■ Exercise objective
Return the data below exactly, but only from the line containing "Open the Arch application launcher" through the line containing "View Vault-Tec order", with both of those lines included.

=== Section Start ===

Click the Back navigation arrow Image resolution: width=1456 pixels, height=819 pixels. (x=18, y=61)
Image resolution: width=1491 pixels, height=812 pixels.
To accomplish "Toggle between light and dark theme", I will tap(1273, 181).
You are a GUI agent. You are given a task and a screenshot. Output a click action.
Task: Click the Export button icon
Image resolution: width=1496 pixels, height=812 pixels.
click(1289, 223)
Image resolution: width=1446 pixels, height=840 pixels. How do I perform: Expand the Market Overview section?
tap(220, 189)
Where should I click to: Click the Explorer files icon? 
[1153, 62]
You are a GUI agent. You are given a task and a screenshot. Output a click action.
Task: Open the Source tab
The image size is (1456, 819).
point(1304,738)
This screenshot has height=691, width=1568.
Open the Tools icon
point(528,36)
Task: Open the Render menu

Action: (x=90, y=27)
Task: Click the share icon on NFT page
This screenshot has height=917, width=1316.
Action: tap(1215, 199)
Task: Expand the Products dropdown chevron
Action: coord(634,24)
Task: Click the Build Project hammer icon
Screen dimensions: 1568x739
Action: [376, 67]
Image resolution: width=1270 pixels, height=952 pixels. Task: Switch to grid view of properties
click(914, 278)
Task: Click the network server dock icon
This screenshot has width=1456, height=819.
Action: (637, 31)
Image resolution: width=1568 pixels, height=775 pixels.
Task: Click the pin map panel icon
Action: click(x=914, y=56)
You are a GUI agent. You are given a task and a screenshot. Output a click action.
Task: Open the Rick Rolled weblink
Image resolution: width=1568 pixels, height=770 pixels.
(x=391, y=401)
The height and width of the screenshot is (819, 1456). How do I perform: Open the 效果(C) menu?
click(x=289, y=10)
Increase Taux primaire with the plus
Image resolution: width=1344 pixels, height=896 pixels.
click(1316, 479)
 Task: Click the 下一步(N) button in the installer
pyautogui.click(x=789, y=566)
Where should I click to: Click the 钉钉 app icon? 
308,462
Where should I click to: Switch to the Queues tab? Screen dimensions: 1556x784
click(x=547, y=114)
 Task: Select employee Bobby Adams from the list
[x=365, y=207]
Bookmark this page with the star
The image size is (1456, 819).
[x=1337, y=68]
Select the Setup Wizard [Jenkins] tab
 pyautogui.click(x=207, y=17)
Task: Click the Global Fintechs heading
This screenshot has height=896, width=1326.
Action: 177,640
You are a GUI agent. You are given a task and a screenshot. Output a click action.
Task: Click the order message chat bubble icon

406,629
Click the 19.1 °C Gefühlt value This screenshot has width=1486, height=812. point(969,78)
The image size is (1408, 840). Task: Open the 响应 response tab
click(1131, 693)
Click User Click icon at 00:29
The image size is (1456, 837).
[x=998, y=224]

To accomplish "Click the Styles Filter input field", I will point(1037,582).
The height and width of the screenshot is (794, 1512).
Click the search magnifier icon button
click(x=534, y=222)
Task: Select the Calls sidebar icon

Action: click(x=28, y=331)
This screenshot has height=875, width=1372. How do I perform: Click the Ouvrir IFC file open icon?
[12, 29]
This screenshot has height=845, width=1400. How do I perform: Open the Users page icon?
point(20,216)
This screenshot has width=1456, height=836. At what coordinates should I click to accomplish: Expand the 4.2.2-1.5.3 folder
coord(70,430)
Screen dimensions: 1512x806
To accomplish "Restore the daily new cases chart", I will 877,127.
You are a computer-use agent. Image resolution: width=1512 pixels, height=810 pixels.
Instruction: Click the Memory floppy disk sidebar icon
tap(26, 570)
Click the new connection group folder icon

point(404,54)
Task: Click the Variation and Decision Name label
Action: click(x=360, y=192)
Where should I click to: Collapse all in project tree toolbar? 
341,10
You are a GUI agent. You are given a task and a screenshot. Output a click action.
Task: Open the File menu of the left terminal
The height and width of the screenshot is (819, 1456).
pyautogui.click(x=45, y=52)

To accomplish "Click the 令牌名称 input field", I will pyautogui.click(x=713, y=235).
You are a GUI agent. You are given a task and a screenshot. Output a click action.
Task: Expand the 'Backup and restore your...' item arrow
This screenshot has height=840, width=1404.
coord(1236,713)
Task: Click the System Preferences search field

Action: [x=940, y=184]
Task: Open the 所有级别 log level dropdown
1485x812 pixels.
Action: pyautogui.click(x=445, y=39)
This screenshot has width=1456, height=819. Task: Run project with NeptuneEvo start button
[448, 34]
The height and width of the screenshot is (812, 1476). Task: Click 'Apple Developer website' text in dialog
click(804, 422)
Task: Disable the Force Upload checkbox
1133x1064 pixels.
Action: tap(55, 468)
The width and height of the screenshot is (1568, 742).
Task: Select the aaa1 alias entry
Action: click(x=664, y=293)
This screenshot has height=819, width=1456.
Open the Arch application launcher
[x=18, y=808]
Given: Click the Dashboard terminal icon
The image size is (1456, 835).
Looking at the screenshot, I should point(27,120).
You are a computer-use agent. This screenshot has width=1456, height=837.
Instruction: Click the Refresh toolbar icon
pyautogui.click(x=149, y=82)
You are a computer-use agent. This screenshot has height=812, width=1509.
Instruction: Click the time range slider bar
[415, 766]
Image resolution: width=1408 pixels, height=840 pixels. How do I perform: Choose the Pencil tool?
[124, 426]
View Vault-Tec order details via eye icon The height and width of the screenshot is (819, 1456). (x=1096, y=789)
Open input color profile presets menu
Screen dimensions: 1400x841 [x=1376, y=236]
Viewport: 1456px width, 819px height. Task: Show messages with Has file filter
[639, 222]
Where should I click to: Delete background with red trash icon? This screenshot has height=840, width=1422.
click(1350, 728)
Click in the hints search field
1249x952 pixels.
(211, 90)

=== Section End ===

■ Result
Open the Arch application launcher
[x=18, y=808]
Given: Click the Dashboard terminal icon
The image size is (1456, 835).
Looking at the screenshot, I should point(27,120).
You are a computer-use agent. This screenshot has width=1456, height=837.
Instruction: Click the Refresh toolbar icon
pyautogui.click(x=149, y=82)
You are a computer-use agent. This screenshot has height=812, width=1509.
Instruction: Click the time range slider bar
[415, 766]
Image resolution: width=1408 pixels, height=840 pixels. How do I perform: Choose the Pencil tool?
[124, 426]
View Vault-Tec order details via eye icon The height and width of the screenshot is (819, 1456). (x=1096, y=789)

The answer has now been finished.